As the heating rate was increased further, less of the higher melting polymorph (CM-V) had time to form. This explains the variation in the relative intensities of the two melting endotherms with DSC heating rate (Fig. 4). It also explains why polymorph F-II reported by Zamir [6] (cf. polymorph CM-I) appeared to have two melting points. It is simply an artefact caused by a solid–solid phase transformation of CM- I into CM-V, the stable polymorph. At a high heating rate of 80 °C min−1, formation of the stable form was suppressed and only the melting endotherm of the metastable form was observed.
DSC analysis of the solvates
Representative DSC curves for the fipronil solvates, before and after heat-treatment, are shown in Fig. 5. The measured onset and peak temperatures are listed in Table 3. Weak endothermic events were present in the DSC curves of some samples at temperatures below 150 °C. These endotherms reflected the release of the solvents, acetone, acetonitrile and ethyl acetate, present in the initial structures. The methanol-derived sample did not feature such an event.
DSC curves obtained for a fipronil samples prepared by recrystallization from different solvents, and b after heating to either 110 °C and 150 °C. β = 5 °C min−1
At relatively high temperatures, all the samples exhibited a broad exotherm which peaked between 260 °C and 280 °C. This was attributed to the degradation of fipronil, also observed in the TGA experiments. The TGA results indicated that degradation of fipronil led to the loss of volatile decomposition products and the formation of a thermally stable char residue (Fig. 2).

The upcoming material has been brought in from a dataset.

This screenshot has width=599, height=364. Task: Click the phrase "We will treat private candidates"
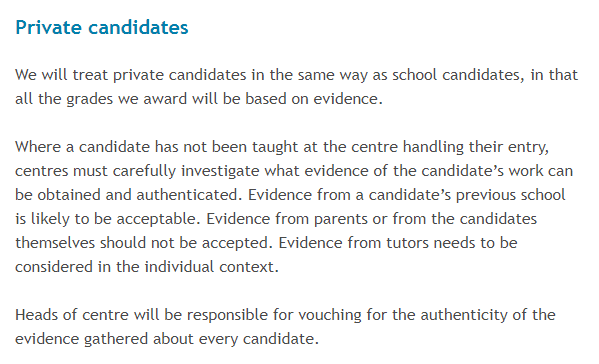coord(131,75)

Figure 5a shows that the methanol-derived sample is characterized by a single sharp melting endotherm with onset at 195.6 °C and peak temperature of 198.6 °C. Figure 5b shows that heat treatment of the methanol derived-sample at 110 °C for 10 min did not change the melting behaviour of this sample. In contrast, all the other examples, shown in Fig. 5a, featured two melting endotherms with the second endotherm located at a temperature slightly higher than 200 °C. Both melting events featured quite sharp peaks but they varied in relative intensity for the different samples. For the acetone- and acetonitrile-derived samples, the second melting event was the most intense whereas the reverse held for ethyl acetate-derived sample.

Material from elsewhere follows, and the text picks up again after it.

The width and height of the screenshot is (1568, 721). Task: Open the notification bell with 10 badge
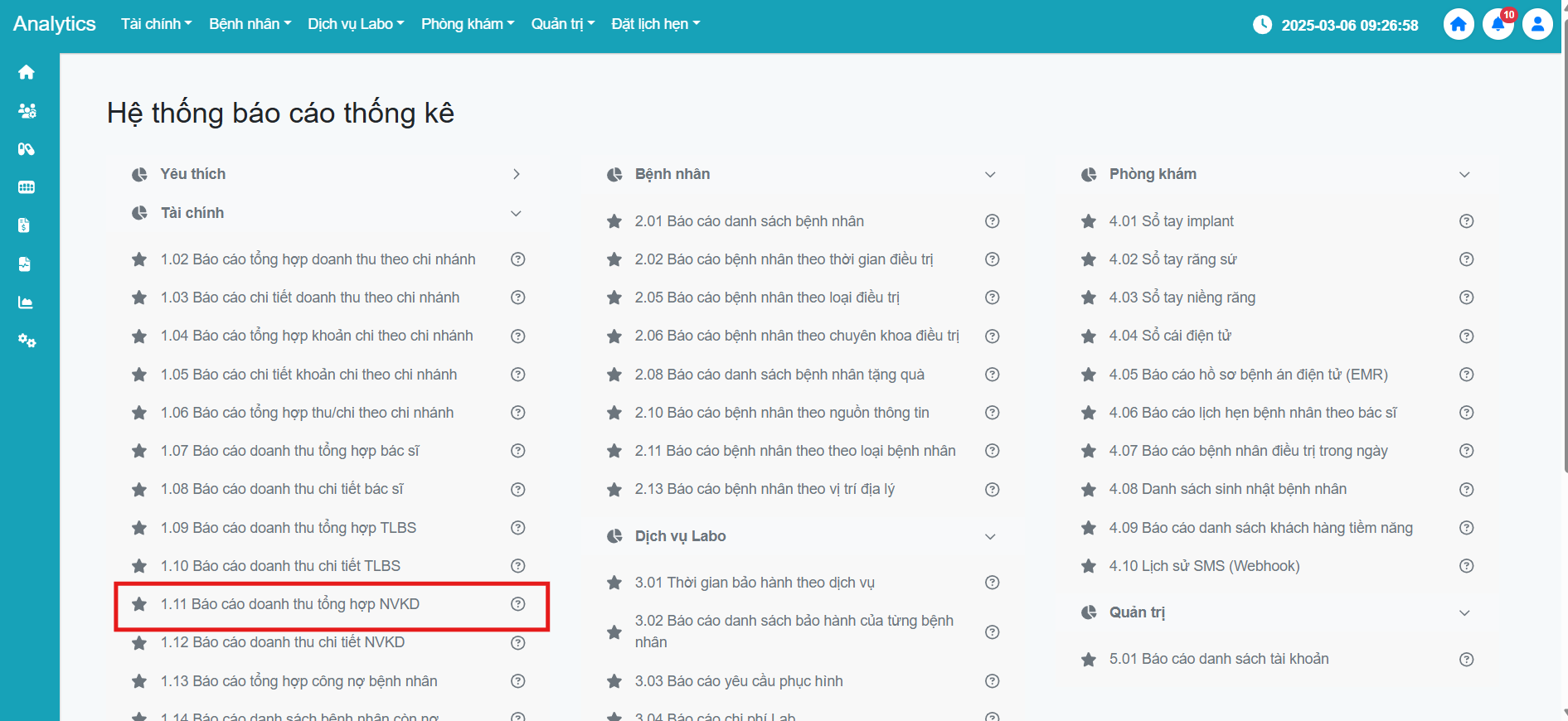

The effect of heat treatment of the acetonitrile-derived sample was particularly striking when comparing the DSC results of the sample before and after heat treatment. First compare the DSC curve for the solvate (Fig. 5a) and the sample heat treated at 110 °C (Fig. 5b). The first endotherm became more intense following the heat treatment (ΔHm1 values 65.6 J g−1 vs 90.7 J g−1; Table 3). However, when the acetonitrile-derived sample was heated for 30 min at 150 °C, the second melting event became dominant and only a vestige of the first remained. This was consistent with near complete transformation into the thermodynamically stable CM-V polymorph and implied that the solid–solid phase transformation temperature of the metastable polymorph must be below 150 °C.

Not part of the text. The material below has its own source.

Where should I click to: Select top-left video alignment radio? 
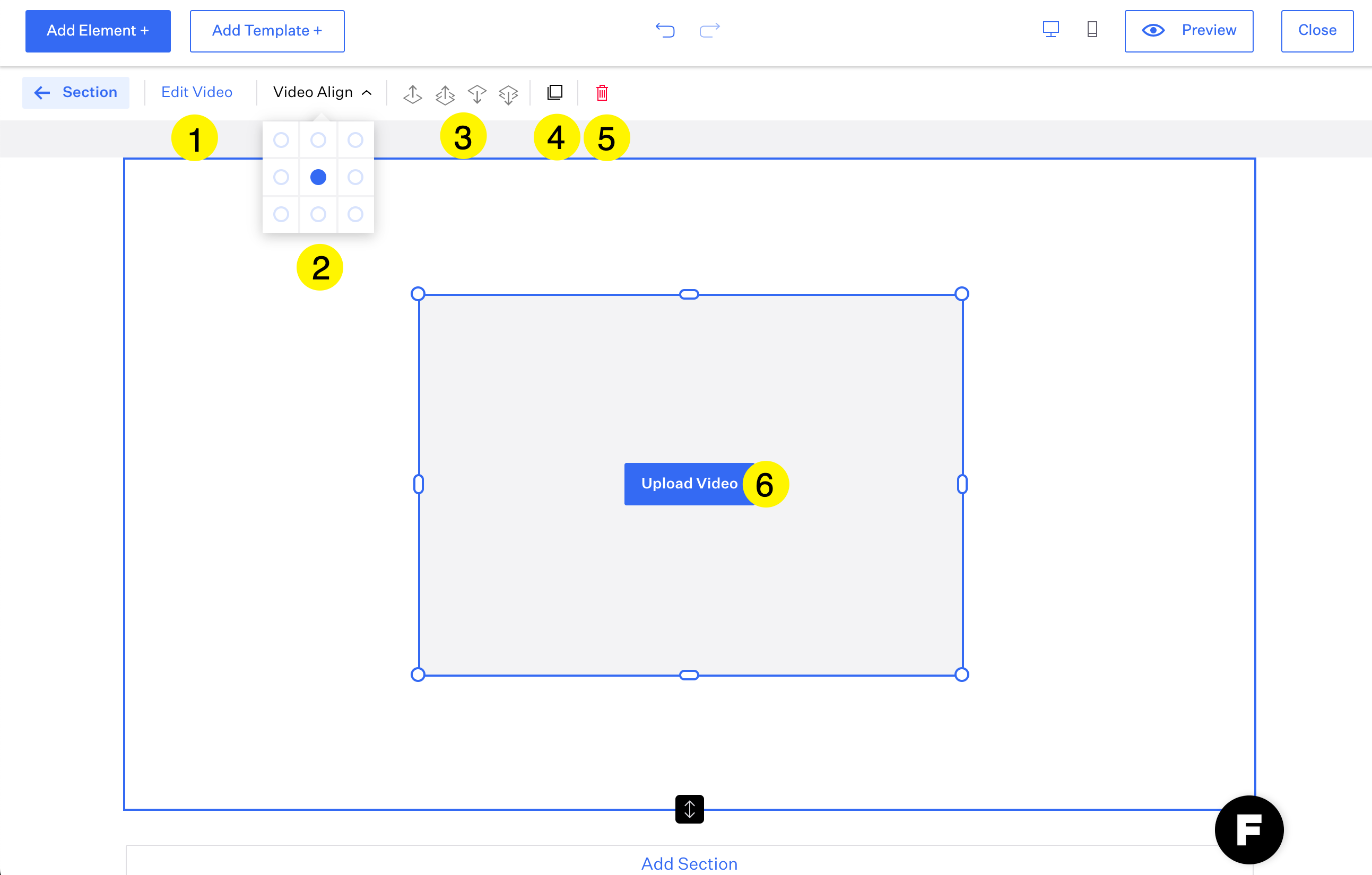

The implication of the results presented above is that the ultimate phase morphology of fipronil depends on the solvents used in its preparation as well as on the thermal history it was subjected to. In order to investigate the latter, a series of heat-cool-reheat DSC runs were conducted. Figure 6 shows typical behaviour observed for the different samples. In the first set of experiments, the samples were heated up to 200 °C, a temperature just beyond the first melting endotherm but before the onset of the second one, followed by immediate cooling down to 100 °C and then reheating to 300 °C. Heating any of the fipronil samples in this way resulted in them having only a single melting endotherm in the range 205 °C to 207 °C (Fig. 6a, c). This suggested that such a thermal treatment leads to an irreversible phase transition of crystalline modification CM-I to crystalline modification CM-V, and confirmed that polymorph CM-V is the stable polymorph at elevated temperatures.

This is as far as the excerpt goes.